Learning Objectives 
  1. Know that headaches can be a harbinger of malignant and life-threatening conditions.
  2. Realize that an appropriate workup is required to determine potentially lethal circumstances.
References 
  1. Davenport R. Acute headache in the emergency department. J Neurol Neurosurg Psychiatry. 2002;72:ii33-7.

Review

Review Questions 
  1. Discus the functional mechanics and the innervation of the TMJ and Eustachian tube in their relationship to the development of head and neck pain.
  2. What is ephaptic transmission and neurogenic inflammation? How do they mediate the expression of pain?

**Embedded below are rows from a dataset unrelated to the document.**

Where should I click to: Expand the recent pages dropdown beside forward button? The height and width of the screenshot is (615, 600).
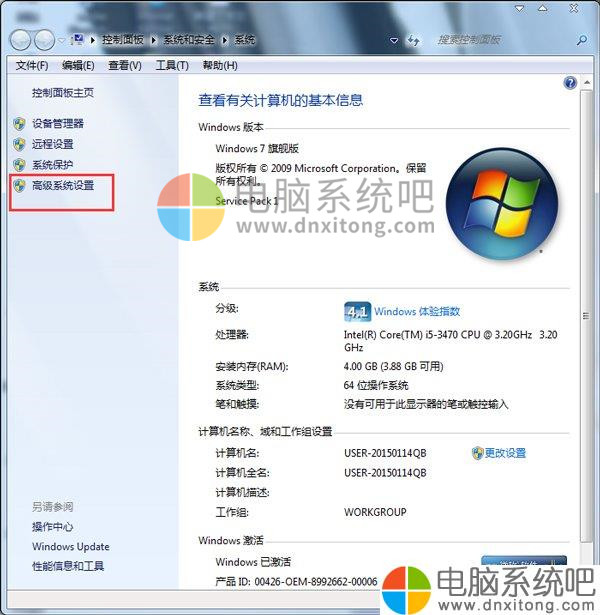coord(62,40)
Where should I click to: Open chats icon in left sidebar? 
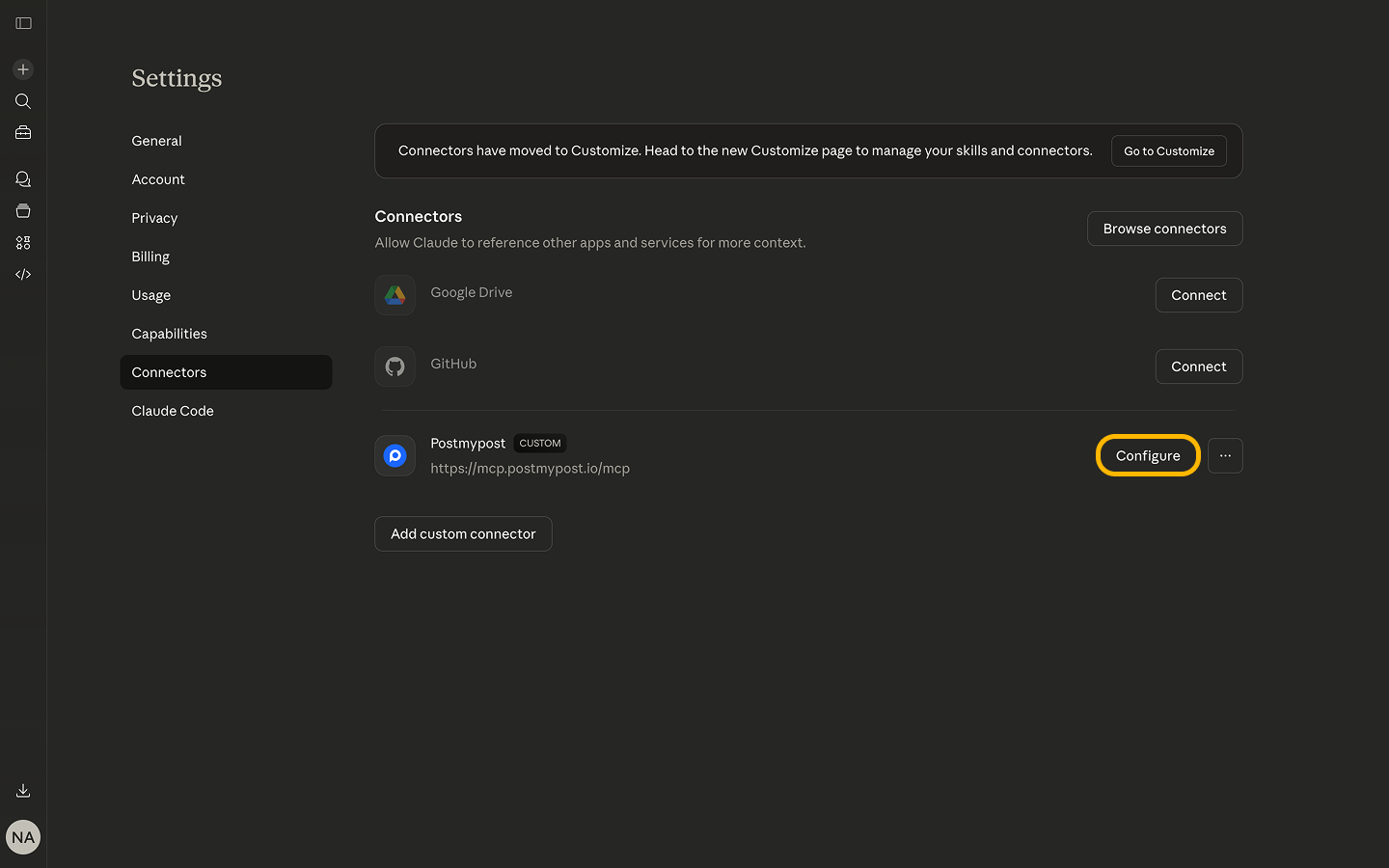[x=23, y=179]
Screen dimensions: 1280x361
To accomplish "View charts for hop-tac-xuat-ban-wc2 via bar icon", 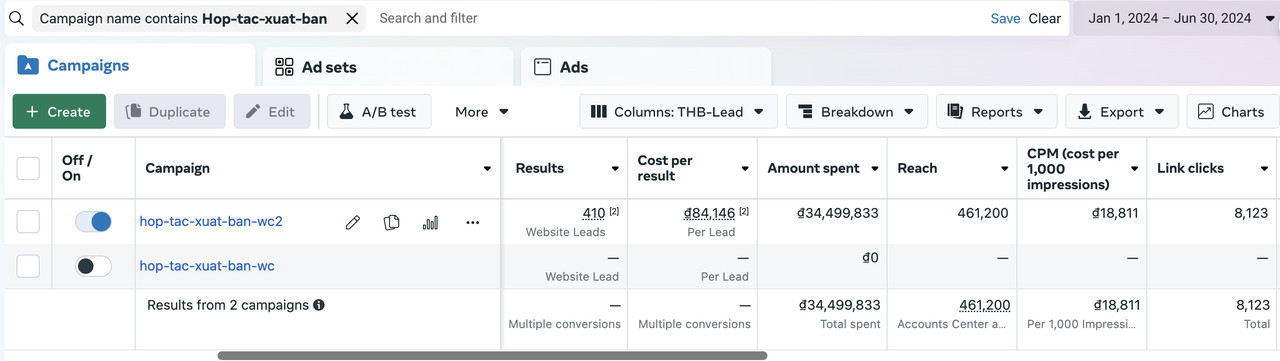I will 431,222.
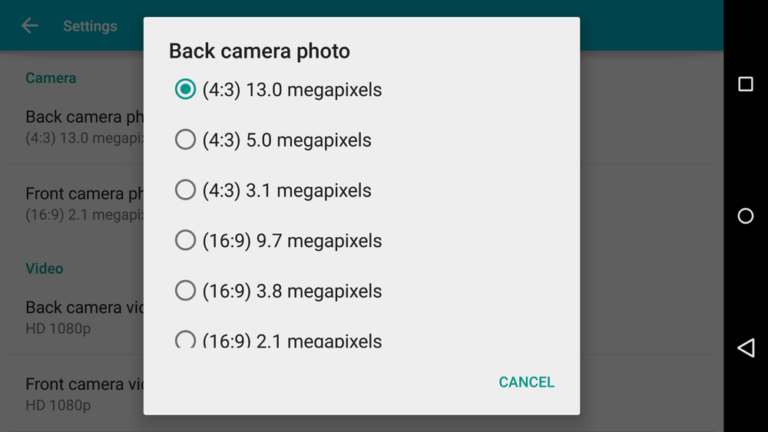Image resolution: width=768 pixels, height=432 pixels.
Task: Select the (4:3) 13.0 megapixels radio button
Action: (x=185, y=90)
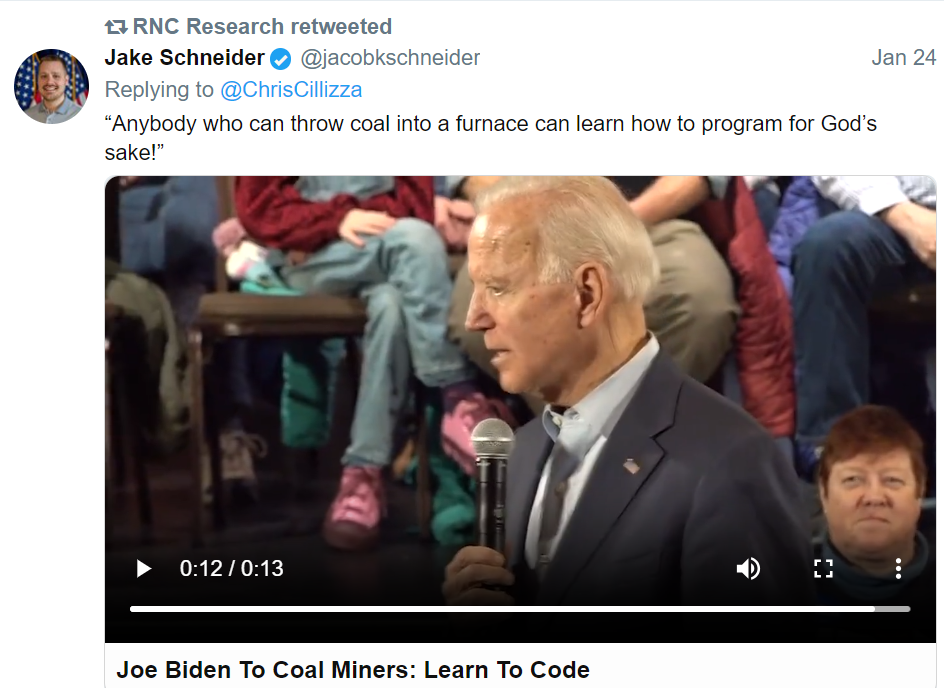This screenshot has height=688, width=944.
Task: Mute the video volume speaker icon
Action: click(748, 569)
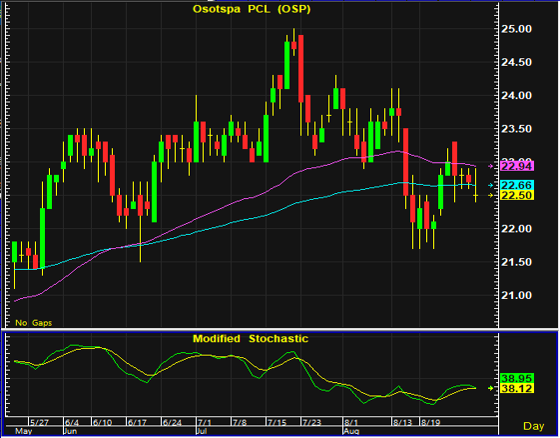The height and width of the screenshot is (438, 560).
Task: Select the 7/15 date marker on time axis
Action: (276, 423)
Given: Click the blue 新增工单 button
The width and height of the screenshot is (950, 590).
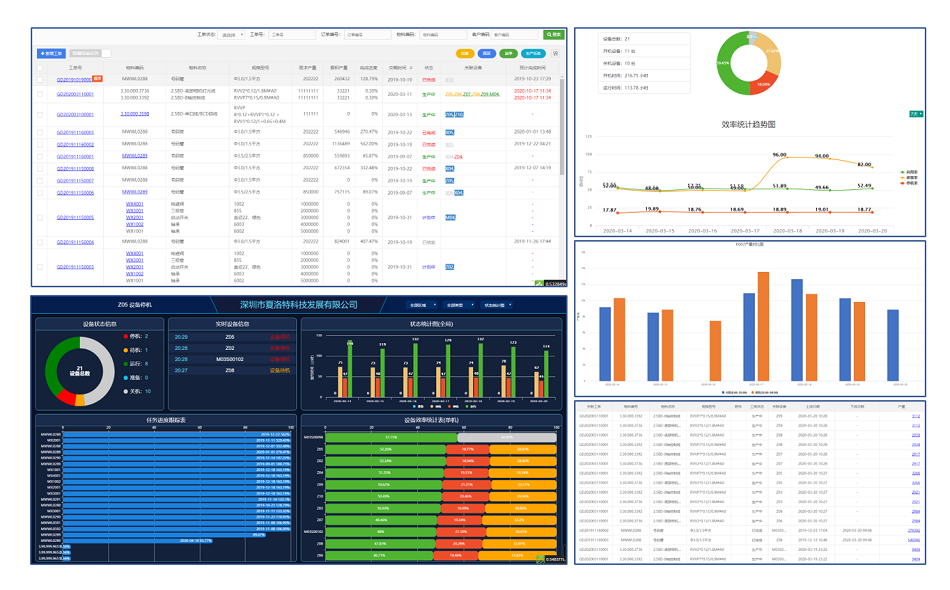Looking at the screenshot, I should pos(51,52).
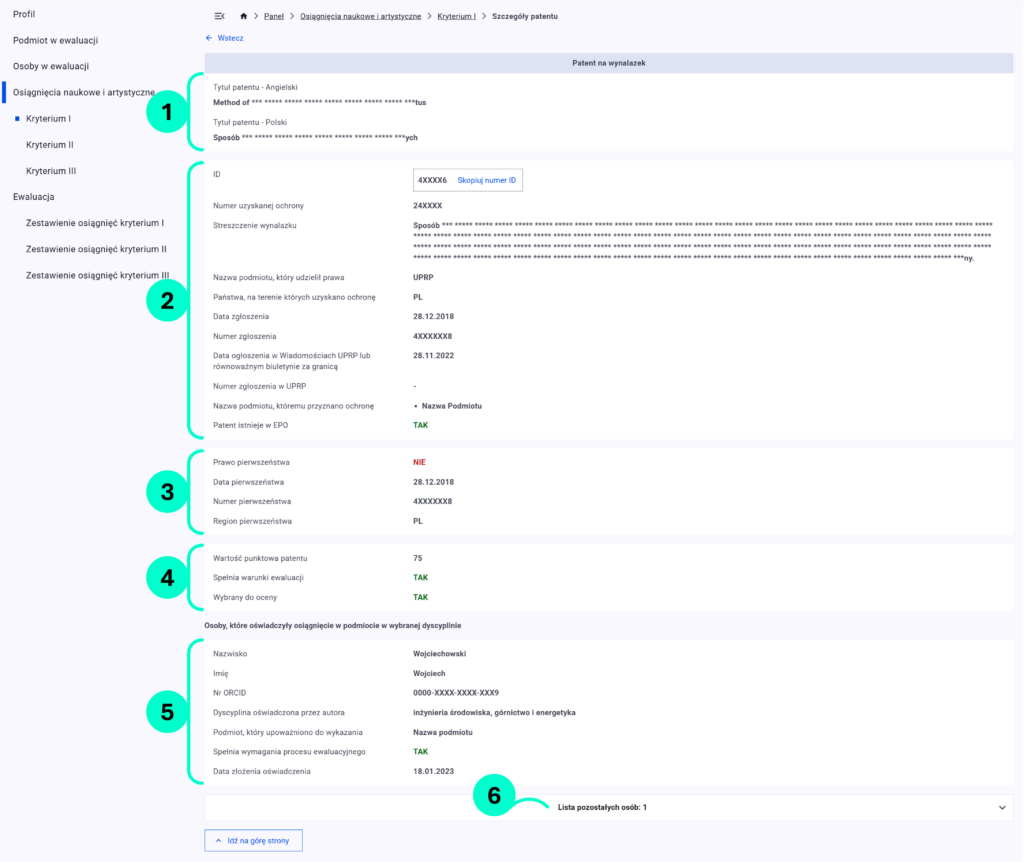Collapse the sidebar menu icon
This screenshot has height=862, width=1024.
click(x=219, y=16)
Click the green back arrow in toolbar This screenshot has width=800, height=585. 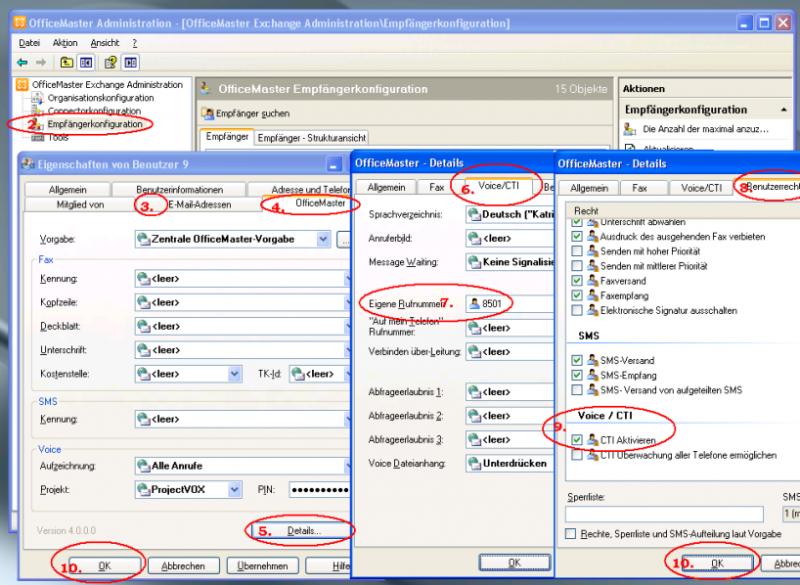pos(23,62)
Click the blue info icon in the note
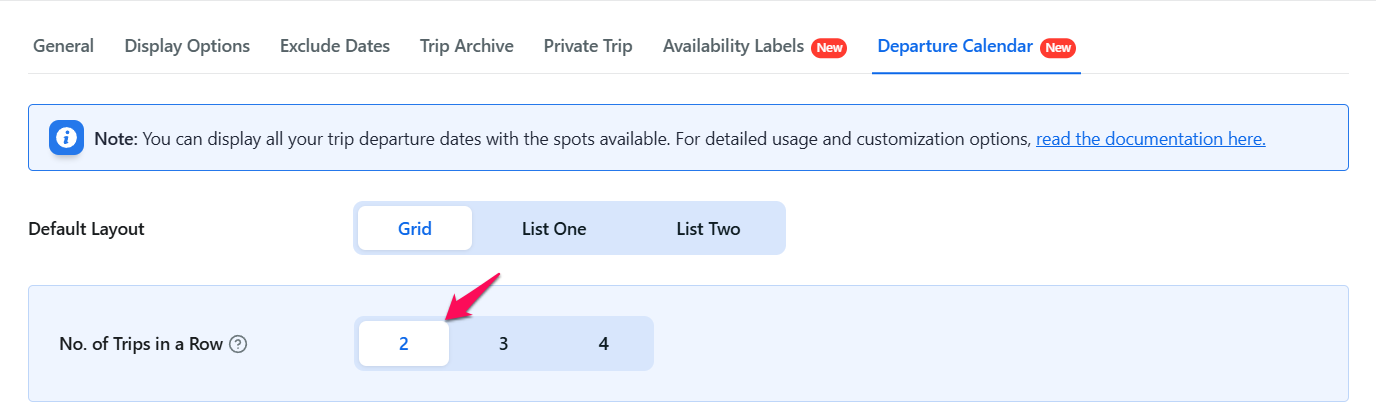The width and height of the screenshot is (1376, 417). pos(66,138)
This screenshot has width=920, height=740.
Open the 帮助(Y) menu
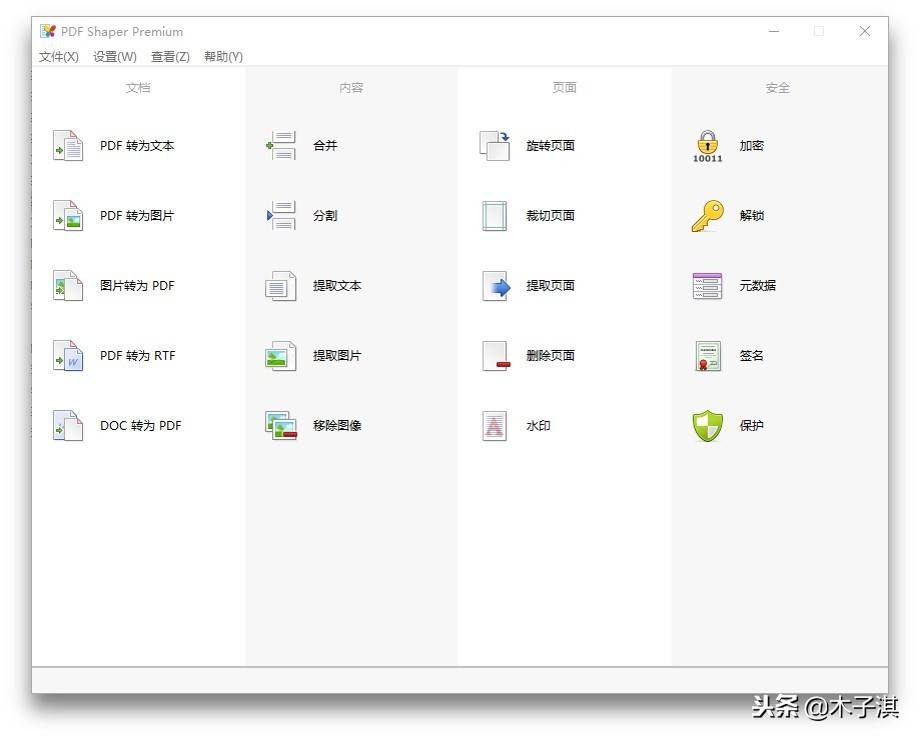tap(223, 57)
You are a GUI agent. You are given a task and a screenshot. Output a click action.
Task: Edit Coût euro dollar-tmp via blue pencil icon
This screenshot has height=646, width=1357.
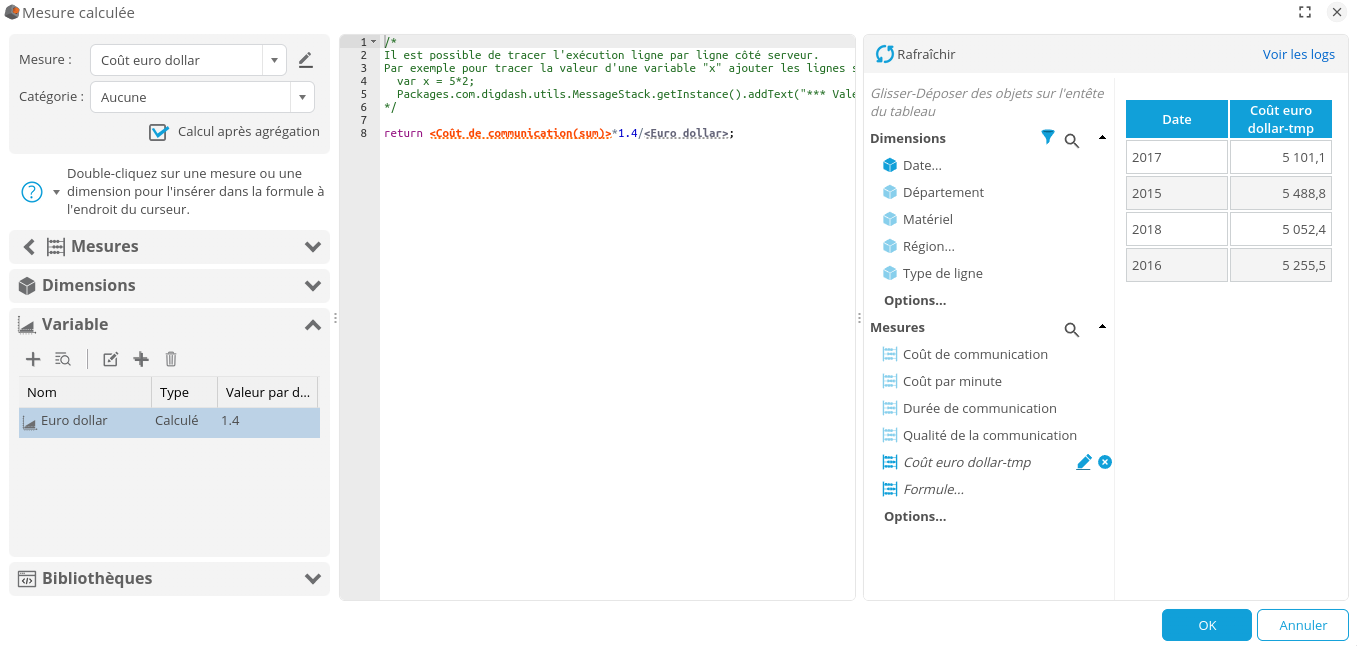(x=1083, y=462)
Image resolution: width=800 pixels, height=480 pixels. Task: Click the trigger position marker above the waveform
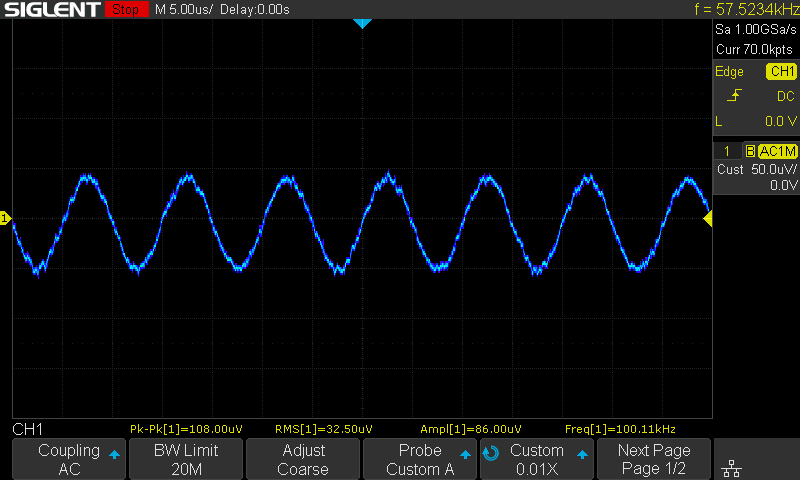(x=362, y=23)

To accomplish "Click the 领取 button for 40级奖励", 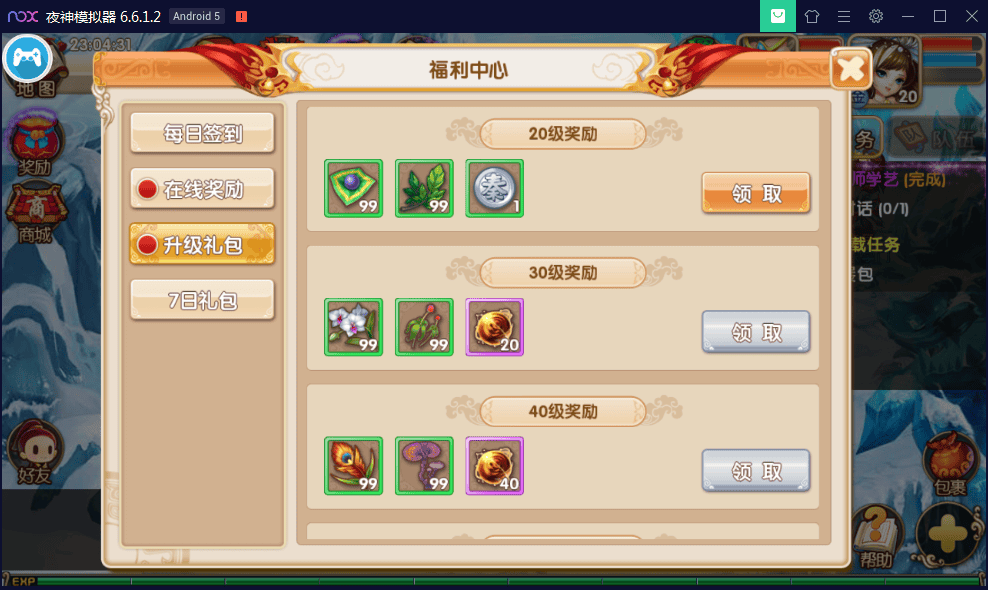I will point(756,470).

  3. Describe the key features of the most common headaches.
  4. Discuss the helpful questions used to elicit the important elements of the patient’s headache history.
  5. Give examples of the imaging studies and other diagnostic modalities used to aid in the evaluation of the patient with headache and facial pain.
  6. List the patient characteristics that would provoke a physician to initiate a “first or worst” headache evaluation.
  7. Discuss the different classes of pharmacologic agents used in the treatment of headache and facial pain.
  8. Describe the nonpharmacological modalities used in the treatment of headache and facial pain.